# Rolling pins



## cnochef (Mar 7, 2012)

For the bakers amongst us, here are some excellent handmade rolling pins that remind me of Boardsmith quality:

www.vermontrollingpins.com


----------



## Eamon Burke (Mar 7, 2012)

Just found a gift for my wife...


----------



## cnochef (Mar 7, 2012)

I like the thin column rolling pin with cherry vertical display.


----------



## AFKitchenknivesguy (Mar 7, 2012)

Love the modern one in walnut.


----------



## don (Mar 7, 2012)

You guys are putting a hurt on my wallet.


----------



## l r harner (Mar 7, 2012)

now guys jsut stop as i know the next step is dammascus steel


----------



## rahimlee54 (Mar 7, 2012)

Awesome, maybe an inlaw gift.


----------



## WildBoar (Mar 7, 2012)

l r harner said:


> now guys jsut stop as i know the next step is dammascus steel


Butch, now you are being silly.





Everyone knows this is really an application suited for mokume!


----------



## ThEoRy (Mar 7, 2012)

I prefer the French pin myself.


----------



## Crothcipt (Mar 7, 2012)

l r harner said:


> now guys jsut stop as i know the next step is dammascus steel



no next it damascus handles, with ball bearings, then the pin.


----------



## Johnny.B.Good (Mar 7, 2012)

Can't I just have one thing in my kitchen that isn't handmade with tender loving care by a skilled craftsman?


----------



## Kyle (Mar 7, 2012)

Johnny.B.Good said:


> Can't I just have one thing in my kitchen that isn't handmade with tender loving care by a skilled craftsman?

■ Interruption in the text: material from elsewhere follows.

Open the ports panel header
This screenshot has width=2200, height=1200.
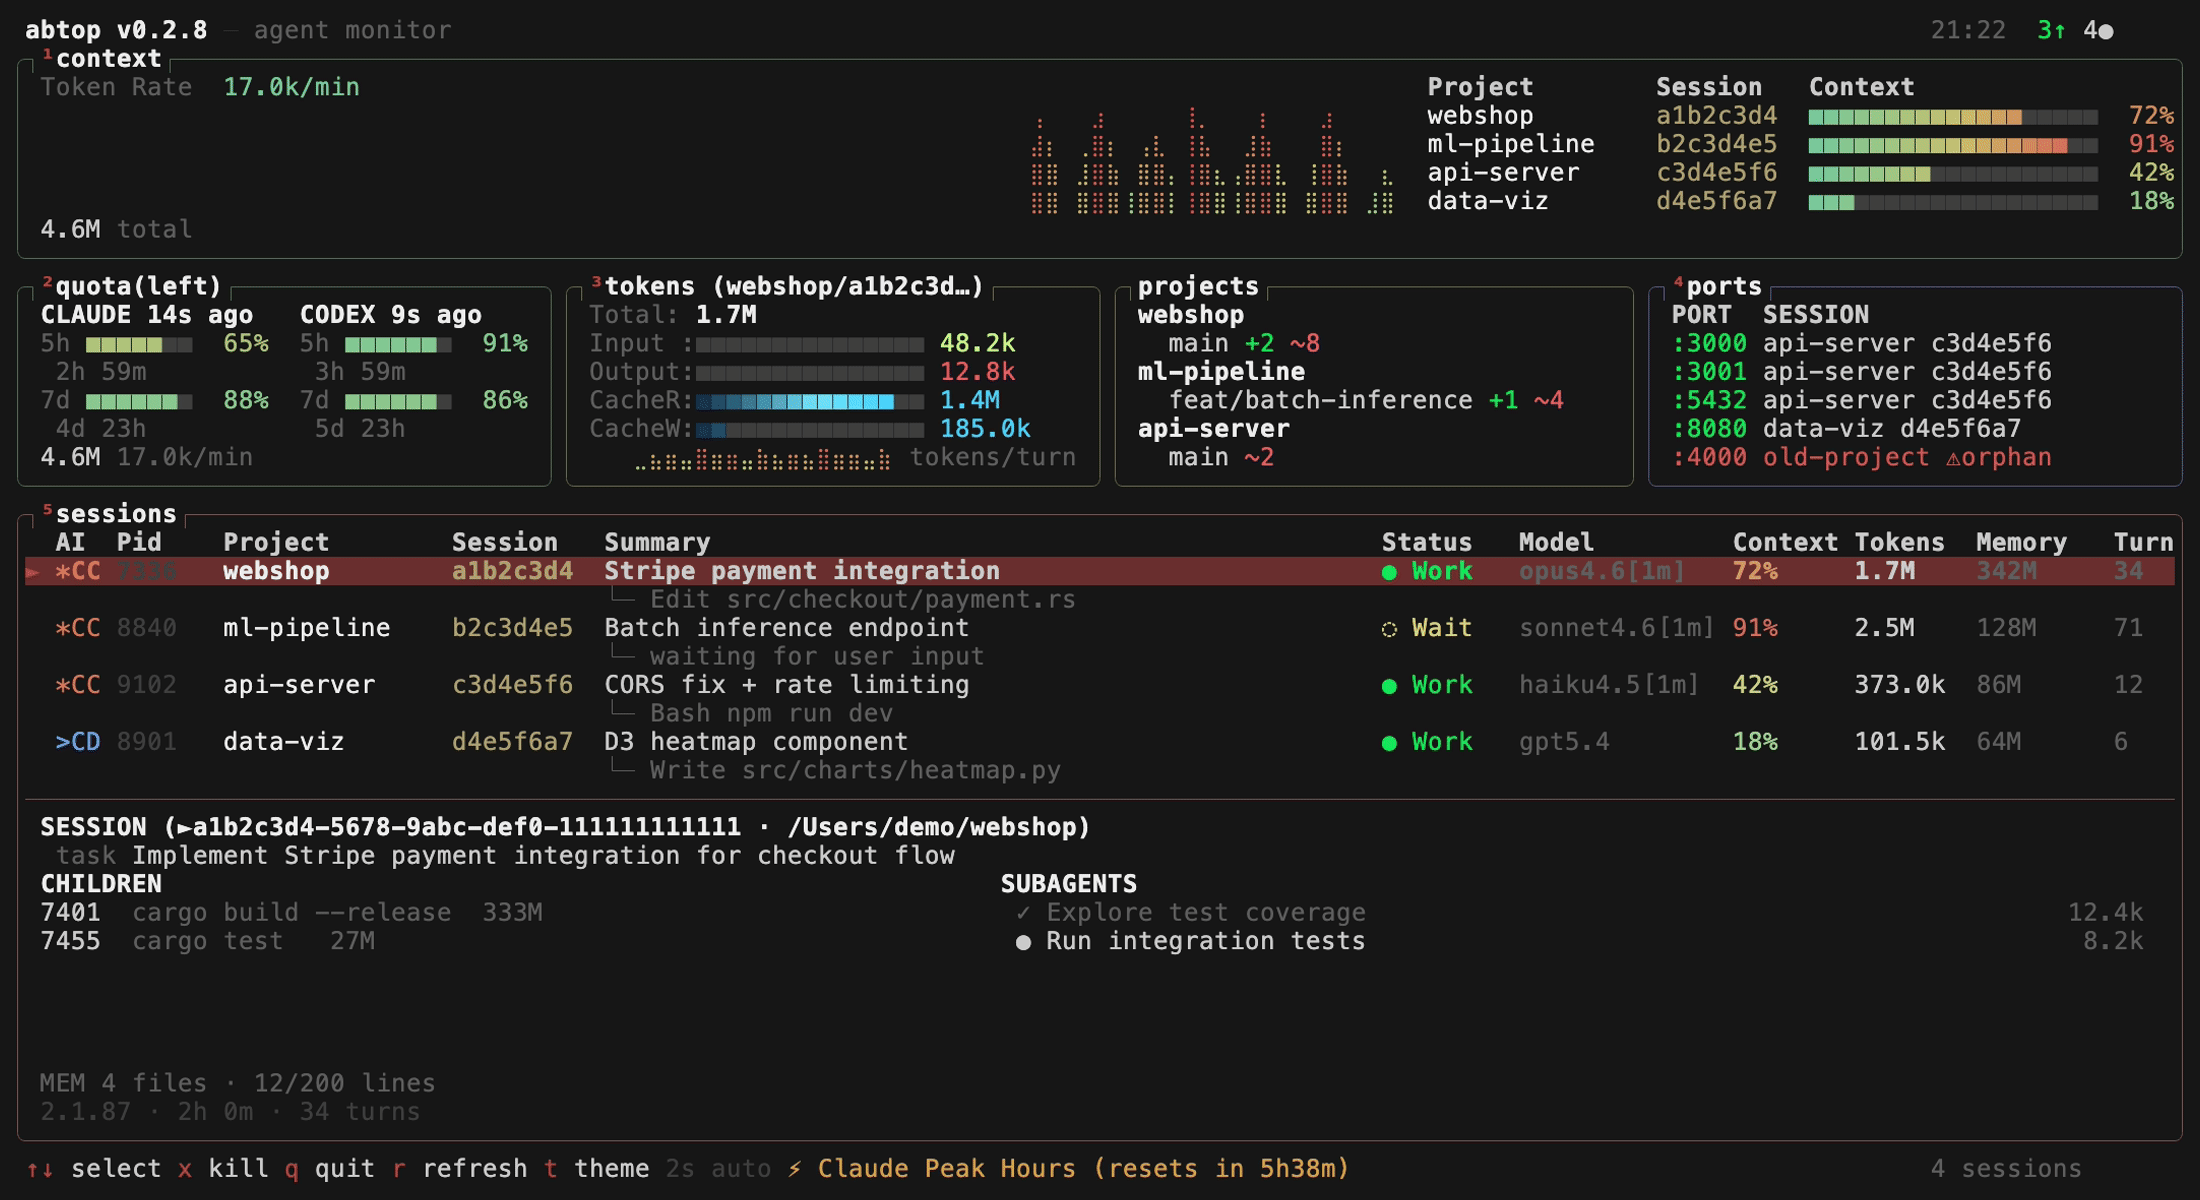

Yeah, it's called a can opener! :lol2:


----------



## ThEoRy (Mar 7, 2012)

Did someone say Damascus can opener??


----------



## Customfan (Mar 7, 2012)

I was thinking more San Mai blade cylinders for the can opener.. maybe damascus handle and brass accents!! irate1:


----------



## Customfan (Mar 7, 2012)

Actually a wood rolling pin with damascus handles would look very cool!


----------



## Eamon Burke (Mar 7, 2012)

On second look, I can't tell if these are made to any functional higher quality.

The thing I love about my Boardsmith is that everything about it is for a reason, and it works. It's beauty comes from it's excessive functionality, and Dave adds that special touch to make every board great. They are certainly pretty, but what about these rolling pins makes them the most badass rolling pins out there?


----------



## Bulldogbacchus (Mar 7, 2012)

Ok. You guys just cost me a hundred bucks for a rolling pin. THANKS. LOL. Matt


----------



## sachem allison (Mar 7, 2012)

i'm flat busted and I had to get one, she's a super hot pastry chef for God's sake. When is that ever going to happen to my short, stumpy self. I had to get one, I just had too! Dammit! grumble! grumble!


----------



## Deckhand (Mar 7, 2012)

sachem allison said:


> i'm flat busted and I had to get one, she's a super hot pastry chef for God's sake. When is
> that ever going to happen to my short, stumpy self. I had to get one, I just had too! Dammit! grumble! grumble!


Lmao:rofl2: and btw its happening right now. Isn't that great!:biggrin:


----------



## PierreRodrigue (Mar 7, 2012)

Hahaha! The things we do for the special ones in our lives! At least its not a "pointy stick"!


----------



## ajhuff (Mar 7, 2012)

Crothcipt said:


> no next it damascus handles, with ball bearings, then the pin.



Rolling pins have handles? 

-AJ


----------



## Crothcipt (Mar 8, 2012)

ThEoRy said:


> Did someone say Damascus can opener??



ya here is one I used. I had no zombies so I used it on a few cans.


----------